«No, decisamente non somiglio a un angelo». Con una battuta accompagnata da un’emoticon sorridente, Giorgia Meloni ha commentato sui social la notizia rilanciata da la Repubblica secondo cui il volto di un cherubino dipinto in un affresco della Basilica di San Lorenzo in Lucina ricorderebbe quello della presidente del Consiglio. La premier ha condiviso anche la foto del dettaglio dell’opera finita al centro della discussione.

La vicenda si è trasformata ben presto in un caso istituzionale. Su indicazione del ministro della Cultura Alessandro Giuli, il soprintendente speciale di Roma Daniela Porro ha disposto un sopralluogo immediato dei funzionari del Ministero della Cultura per accertare la natura dell’intervento di restauro e valutare eventuali provvedimenti.

Nel frattempo si è aperto anche il fronte politico. Il Partito Democratico ha chiesto formalmente l’intervento del ministro Giuli, definendo “non accettabile” l’ipotesi che un restauro su un bene tutelato possa aver prodotto un’immagine riconducibile a un volto contemporaneo. Secondo la capogruppo dem in commissione Cultura alla Camera, Irene Manzi, una simile evenienza configurerebbe una possibile violazione del Codice dei beni culturali, che vieta alterazioni arbitrarie e personalizzazioni non fondate su criteri scientifici e storico-artistici.
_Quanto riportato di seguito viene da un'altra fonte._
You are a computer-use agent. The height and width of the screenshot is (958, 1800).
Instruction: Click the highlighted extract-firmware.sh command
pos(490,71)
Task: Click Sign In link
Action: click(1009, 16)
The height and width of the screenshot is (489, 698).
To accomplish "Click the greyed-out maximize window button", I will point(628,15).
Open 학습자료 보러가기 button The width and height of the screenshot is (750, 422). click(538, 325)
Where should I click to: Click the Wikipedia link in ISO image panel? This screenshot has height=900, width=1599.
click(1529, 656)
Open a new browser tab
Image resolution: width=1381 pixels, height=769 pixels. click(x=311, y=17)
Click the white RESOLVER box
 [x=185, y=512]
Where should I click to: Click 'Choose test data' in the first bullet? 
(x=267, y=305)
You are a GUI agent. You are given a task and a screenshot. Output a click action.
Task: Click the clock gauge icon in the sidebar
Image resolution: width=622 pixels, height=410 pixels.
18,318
Dal Vicariato di Roma arriva invece una presa di distanza. Padre Giulio Albanese, direttore dell’Ufficio per le comunicazioni sociali della diocesi, ha spiegato che l’ente non era stato informato di modifiche al volto dell’angelo: «Siamo stati all’oscuro di tutto, stiamo cercando di capire meglio». Il Vicariato ha annunciato approfondimenti con il parroco e la valutazione di eventuali iniziative.

Anche il rettore della basilica, monsignor Daniele Micheletti, ha espresso sorpresa, intervistato dall'Ansa: «Ho chiesto che la cappella fosse restaurata esattamente com’era. Una certa somiglianza c’è, ma bisognerebbe chiedere al restauratore perché il volto sia venuto così».

A respingere ogni accusa è proprio il restauratore, Bruno Valentinetti, che parla di “invenzioni”: «Ho restaurato ciò che c’era già 25 anni fa, seguendo disegni e colori originali. Non ho cambiato nulla». Valentinetti ha ammesso di essere anche l’autore dell’opera originale, realizzata a inizio anni Duemila, ribadendo che non vi è stata alcuna volontà di ritrarre la premier.